Did you call glGetShaderiv() with GL_COMPILE_STATUS after compiling each shader, and call glGetProgramiv() with GL_LINK_STATUS after linking each shader program, to see if the compilations and links were successful? If not, then calling them should force the shaders to be compiled and linked before you try to render your first frame.

P.S. Do you call glGetAttribLocation() and glGetUniformLocation() exactly once per variable per shader program, or do you call them before you render each frame? They should be called just once per variable per program, not once per frame.

No, pretty sure this is not generally true on an NVidia card, and definitely not true for our usage of GLSL on an NVidia card. This first-time-slowdown-after-changing-uniforms thing doesn’t (AFAIK) happen with GLSL on NVidia GPUs that are GeForce 8 or later. Been working on NVidia GPUs/drivers every work day for 8+ years, and last time I saw this odd first-use-slowdown behavior was on a GeForce 7. There have been 5 generations of GPU since then.

That said, I’m not an NVidia driver developer (hopefully one will follow-up to this thread with more conclusive info), so my experience doesn’t mean it’s not possible. For instance, it might or might not happen if you are using the very new separate shader bojects capability. I haven’t tested with that, and there was an implication dropped in the OpenGL BOF that some of the normal optimization might be deferred from link until use with separate shader objects.

Post a short GLUT test program that illustrates your problem and you’ll find lots of folks here willing to cross-test your program on lots of hardware. Here’s a starter template.

The stuttering is pretty nasty, it bring FPS down to 5fps or something when it occured.

Are you sure that there isn’t something else that just happens to be going on at the same time? Like rendering with a new mesh or something?

This first-time-slowdown-after-changing-uniforms thing

That’s not what the OP was asking about. He’s having a problem where there is a stall on the first time a shader is used. He specifically said that changing uniforms doesn’t affect this, nor does it create a slowdown later.

@david_f_knight unfortunately calling the function you suggest didn’t help the stuttering.

@Alfonse Reinheart the mesh in the test scene are fixed number.Actually there only one mesh that use the forward rendering shader (other mesh are render in deferred shading pass).

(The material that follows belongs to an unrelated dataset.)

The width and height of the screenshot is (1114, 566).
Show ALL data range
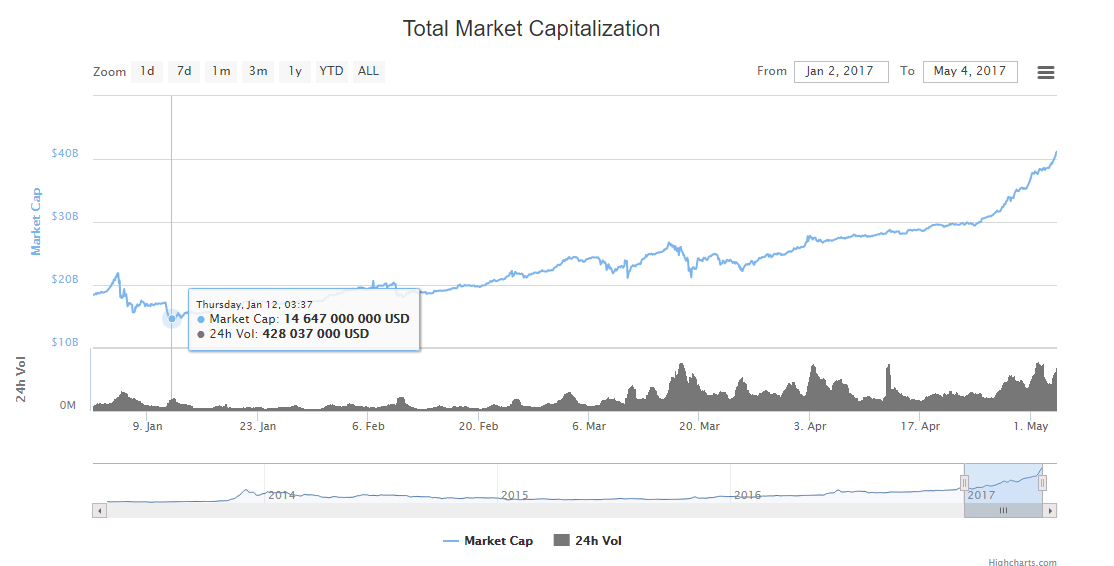coord(369,71)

and yes the stuttering will only occured once when the shader first use (I test this by adding keyboard command to select the first use shader) The next time it get call there no stuttering.

When stuttering occured the renderer are stop for around 0.5 second.

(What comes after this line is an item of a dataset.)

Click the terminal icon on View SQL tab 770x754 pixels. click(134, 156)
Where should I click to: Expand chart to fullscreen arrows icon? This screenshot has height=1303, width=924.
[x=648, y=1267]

Still have to try the method kyle suggest.

Yes, I know. That’s the only context I’ve seen this slow-down occur on an NVidia card at all however, and it does apply to first use.

******** UPDATE *********

@kyle

Forcing all the shader to render a single triangle at initialize state before actual usage eliminate all the random stuttering.

This is pretty weird but it look like I have to accept it ^_^"

Hi All,

I faced a similar problem in my project( with cg). My application require around 40 fps display.
Whenever a state change( recreation of shader program ) was required, display stuck for a moment and then continue with new shaders.
After analysis I optimized some bad methods( for high display rate) in my application.

  1. Avoided shader program compilation at runtime. Instead of that we created assembly code with “cgc.exe” and output file is used for compilation of shader.
  2. Avoided file reading when during the state change. All shaders are kept as resource file of my application and avoided file I/O during shader creation. If your shader programs are different file in disk, then file I/O will consume some precious time.

If anything applicable for your program, u can implement it to increase performance.